Just in Case by Meg Rosoff
Plume, 2008. 246 pages.
Source: Personal copy
After saving his toddler brother from falling out a window, fifteen year-old David Case is fraught with worries about the “what if’s” of life. He renames himself Justin and takes up track in an attempt to hide from and outrun what he believes is Fate’s grasp. A series of events leads him away from his home and into the company of the photographer Agnes, a slightly older teenage girl he believes to be a human good luck charm, and the family of Peter, Justin’s sole friend from school. Add in an invisible dog gone missing and unnervingly huge rabbit named Alice and you’ve got yourself one wild journey down the rabbit hole.
My copy’s cover of the book has a blurb from The Times (London) proclaiming it a “modern Catcher in the Rye.” Justin did remind me of Holden Caulfield, and my mind also kept flickering back to Adam Farmer of I Am the Cheese by Robert Cormier (1977), another narrator whose incessant biking reminded me of Justin’s compulsion to run. The book also brought to mind such varied works as Alice in Wonderland, Survivor and Fight Club by Chuck Palanhiuk, and even Marcus Zusak’s The Book Thief. Despite sharply recalling each of these previous reading experiences while making my way through Just in Case, the book never felt like a pastiche. The writing is lyrical, fresh, and exciting. It’s the type of book where the beauty of the language is almost a tease; you want to hurdle ahead with your reading for the story, but poetry of it demands that you slow down and savor. I read this one overnight in the dim light of a train and can’t think of a better place to have experienced this story.

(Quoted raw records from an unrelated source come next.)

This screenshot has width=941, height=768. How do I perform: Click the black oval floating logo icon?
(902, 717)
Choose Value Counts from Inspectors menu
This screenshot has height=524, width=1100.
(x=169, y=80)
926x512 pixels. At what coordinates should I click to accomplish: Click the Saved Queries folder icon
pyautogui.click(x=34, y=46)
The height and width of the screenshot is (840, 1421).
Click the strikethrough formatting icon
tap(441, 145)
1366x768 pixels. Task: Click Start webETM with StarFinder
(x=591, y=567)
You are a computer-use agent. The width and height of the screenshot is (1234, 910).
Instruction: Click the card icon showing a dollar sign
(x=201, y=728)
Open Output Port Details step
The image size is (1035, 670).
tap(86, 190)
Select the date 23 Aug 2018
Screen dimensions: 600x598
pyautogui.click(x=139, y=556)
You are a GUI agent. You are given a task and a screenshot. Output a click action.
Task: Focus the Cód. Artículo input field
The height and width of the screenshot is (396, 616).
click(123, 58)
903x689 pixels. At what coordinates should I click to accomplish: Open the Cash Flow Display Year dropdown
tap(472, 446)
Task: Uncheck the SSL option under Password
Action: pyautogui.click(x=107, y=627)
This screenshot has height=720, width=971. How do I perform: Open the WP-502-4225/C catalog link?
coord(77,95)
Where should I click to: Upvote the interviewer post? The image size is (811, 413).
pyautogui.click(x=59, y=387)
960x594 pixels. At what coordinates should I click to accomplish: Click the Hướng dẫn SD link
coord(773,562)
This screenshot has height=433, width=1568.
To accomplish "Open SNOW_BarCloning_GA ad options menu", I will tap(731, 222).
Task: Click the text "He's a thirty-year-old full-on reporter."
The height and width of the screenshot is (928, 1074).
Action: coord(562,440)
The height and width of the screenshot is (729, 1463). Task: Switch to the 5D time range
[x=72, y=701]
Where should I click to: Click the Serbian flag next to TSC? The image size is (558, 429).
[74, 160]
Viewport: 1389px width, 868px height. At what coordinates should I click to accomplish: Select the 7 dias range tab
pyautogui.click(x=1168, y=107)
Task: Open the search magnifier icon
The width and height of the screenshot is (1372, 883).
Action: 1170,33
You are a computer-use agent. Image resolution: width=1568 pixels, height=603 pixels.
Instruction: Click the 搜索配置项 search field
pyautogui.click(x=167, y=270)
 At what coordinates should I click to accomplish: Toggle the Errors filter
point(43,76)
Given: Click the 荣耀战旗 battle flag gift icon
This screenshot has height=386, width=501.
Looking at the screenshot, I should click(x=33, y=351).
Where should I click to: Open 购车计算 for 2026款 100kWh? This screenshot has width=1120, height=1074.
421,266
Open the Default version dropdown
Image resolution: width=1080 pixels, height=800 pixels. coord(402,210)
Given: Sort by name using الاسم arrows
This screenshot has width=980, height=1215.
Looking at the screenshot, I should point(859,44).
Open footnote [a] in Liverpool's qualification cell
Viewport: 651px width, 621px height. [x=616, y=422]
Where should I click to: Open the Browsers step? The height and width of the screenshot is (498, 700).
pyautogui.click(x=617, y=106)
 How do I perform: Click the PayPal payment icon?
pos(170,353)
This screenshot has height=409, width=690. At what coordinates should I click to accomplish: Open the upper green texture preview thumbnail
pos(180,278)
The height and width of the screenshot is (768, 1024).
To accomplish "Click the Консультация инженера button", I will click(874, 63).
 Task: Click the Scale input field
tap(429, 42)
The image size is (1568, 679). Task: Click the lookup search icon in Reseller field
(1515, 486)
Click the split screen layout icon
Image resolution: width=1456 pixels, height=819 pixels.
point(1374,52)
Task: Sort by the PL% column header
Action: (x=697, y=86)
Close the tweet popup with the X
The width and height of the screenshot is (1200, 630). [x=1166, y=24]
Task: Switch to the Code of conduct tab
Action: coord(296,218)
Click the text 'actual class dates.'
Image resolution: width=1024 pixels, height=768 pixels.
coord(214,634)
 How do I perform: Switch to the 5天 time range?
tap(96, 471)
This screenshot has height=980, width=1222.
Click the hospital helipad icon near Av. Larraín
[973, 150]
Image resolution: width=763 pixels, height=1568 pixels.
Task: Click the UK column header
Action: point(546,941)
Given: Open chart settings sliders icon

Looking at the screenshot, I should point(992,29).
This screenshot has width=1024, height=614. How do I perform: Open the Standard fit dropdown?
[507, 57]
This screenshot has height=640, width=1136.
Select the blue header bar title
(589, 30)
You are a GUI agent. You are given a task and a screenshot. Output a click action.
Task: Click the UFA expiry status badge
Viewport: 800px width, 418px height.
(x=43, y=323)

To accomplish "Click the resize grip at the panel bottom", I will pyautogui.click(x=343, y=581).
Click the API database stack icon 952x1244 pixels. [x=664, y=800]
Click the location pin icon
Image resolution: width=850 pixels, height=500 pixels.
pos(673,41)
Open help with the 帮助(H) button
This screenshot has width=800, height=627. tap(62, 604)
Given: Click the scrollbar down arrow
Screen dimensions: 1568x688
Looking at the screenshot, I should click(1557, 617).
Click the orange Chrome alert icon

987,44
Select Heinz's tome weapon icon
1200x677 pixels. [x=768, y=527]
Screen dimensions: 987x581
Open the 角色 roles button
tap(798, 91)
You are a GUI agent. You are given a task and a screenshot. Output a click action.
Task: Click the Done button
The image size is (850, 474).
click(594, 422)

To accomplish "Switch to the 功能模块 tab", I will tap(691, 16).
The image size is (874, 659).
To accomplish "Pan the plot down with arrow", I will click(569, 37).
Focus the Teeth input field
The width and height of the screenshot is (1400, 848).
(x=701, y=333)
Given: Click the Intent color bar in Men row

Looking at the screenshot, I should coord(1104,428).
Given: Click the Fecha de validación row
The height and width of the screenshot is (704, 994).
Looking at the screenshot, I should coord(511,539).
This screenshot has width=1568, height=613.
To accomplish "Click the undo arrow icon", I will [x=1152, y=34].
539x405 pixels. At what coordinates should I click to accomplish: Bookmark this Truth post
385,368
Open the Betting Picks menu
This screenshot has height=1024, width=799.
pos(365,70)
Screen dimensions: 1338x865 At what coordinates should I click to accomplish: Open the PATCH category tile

Just in Case joins Rosoff’s How I Live Now (2004) as a strangely beautiful and thought-provoking YA novel of recent years. I was, however, a bit taken aback to see Rosoff described within her author bio on Penguin’s website as being “formerly a YA author.” (You’ll have to scroll past the introductory paragraphs to see the bio, but don’t scroll down further than the bio if you don’t want spoilers. The interview reveals some major plot points.) I know The Bride’s Farewell (2009) is an adult novel, but I really hope she hasn’t left behind YA forever. Can anyone shed more light on this statement?